NESTA SEMANA, na praça São Pedro, o papa Bento 16 publicou a primeira "rectificatio" relativa a sua viagem ao Brasil. "As lembranças de um passado glorioso não podem ignorar as sombras que acompanharam o processo de evangelização do continente latino-americano", declarou. "De fato, não é possível esquecer o sofrimento e as injustiças impostas pelos colonizadores", acrescentou.
A emenda é bem-vinda. Em seu último discurso no Brasil, o papa cometera um erro historiográfico ao afirmar que "o anúncio de Jesus e do seu Evangelho não supôs, em qualquer momento, uma alienação das culturas pré-colombianas, nem foi uma imposição de cultura alheia".
Se há um ponto na história sobre o qual não pairam dúvidas é o de que o encontro das civilizações européia e ameríndia foi quase fatal para a segunda -física e espiritualmente.
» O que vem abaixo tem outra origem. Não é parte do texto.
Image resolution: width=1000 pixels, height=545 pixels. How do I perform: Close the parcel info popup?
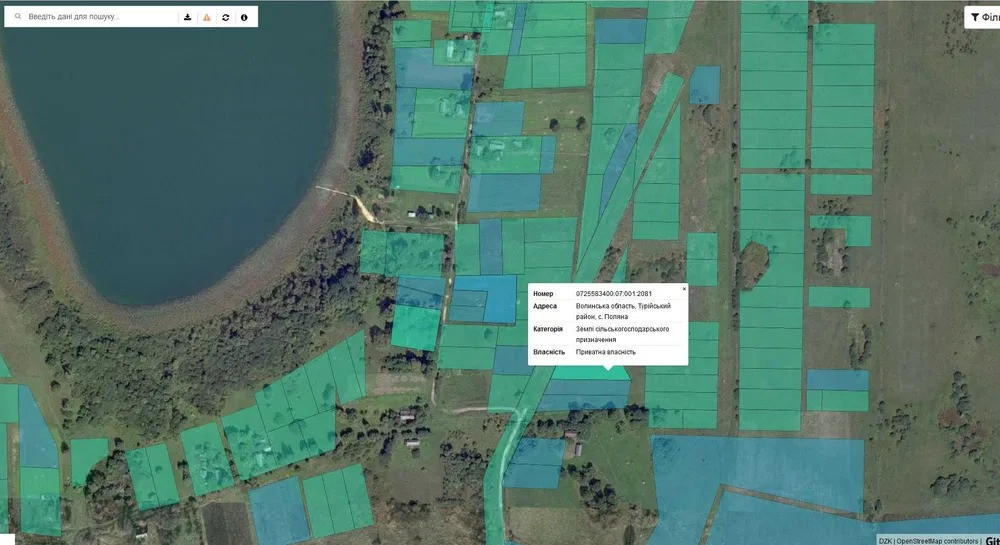click(684, 288)
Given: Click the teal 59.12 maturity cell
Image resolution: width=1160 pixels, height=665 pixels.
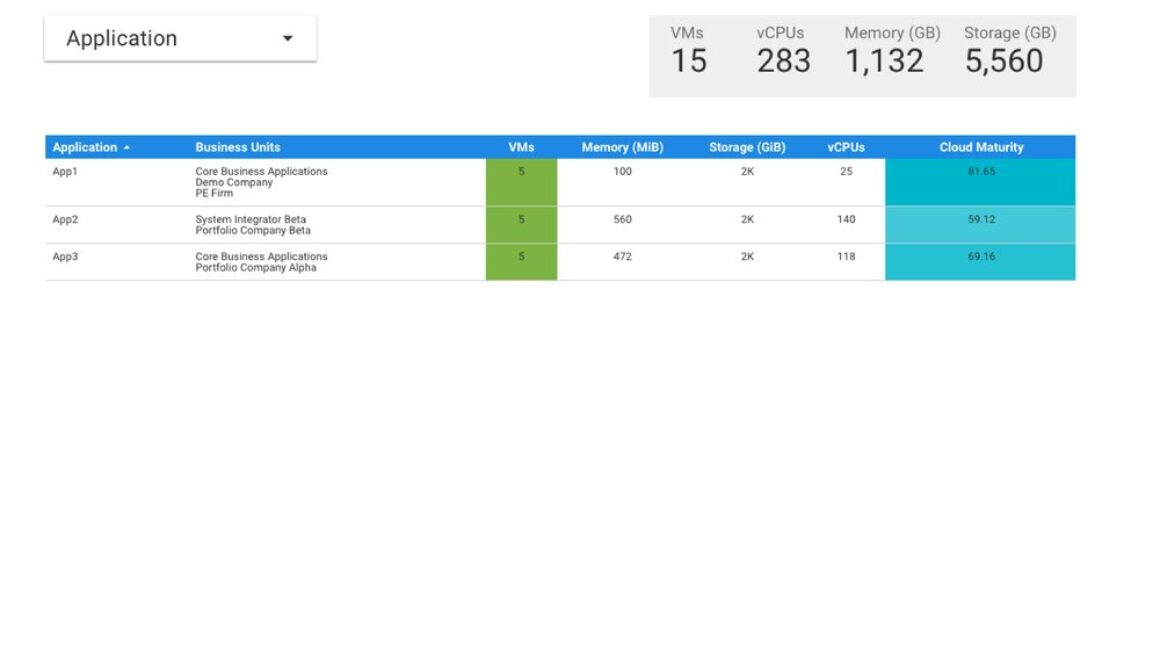Looking at the screenshot, I should (x=980, y=219).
Daí não se segue, como sugeriram Hugo Chávez e Evo Morales, que a colonização do continente não tenha passado de um "Holocausto mais grave que o da Segunda Guerra Mundial". Embora os resultados tenham sido trágicos, o empenho dos catequizadores não era apenas destrutivo. Ao contrário, há boas razões para acreditar que a maioria dos padres julgava fazer um bem aos índios ao convertê-los, ainda que sob forte constrangimento.
Mais do que isso, deve-se reconhecer que a colonização, da qual a igreja foi agente importante, encerra em si uma dialética entre destruição e progresso.
Quando duas culturas tão díspares se encontram, a mais vulnerável delas tende a sofrer violentas transformações -e isso é inevitável. A única alternativa é, a exemplo do que se faz hoje com as poucas comunidades aborígenes isoladas restantes, evitar qualquer contato. Mas mesmo essa opção não está livre de sérios dilemas morais.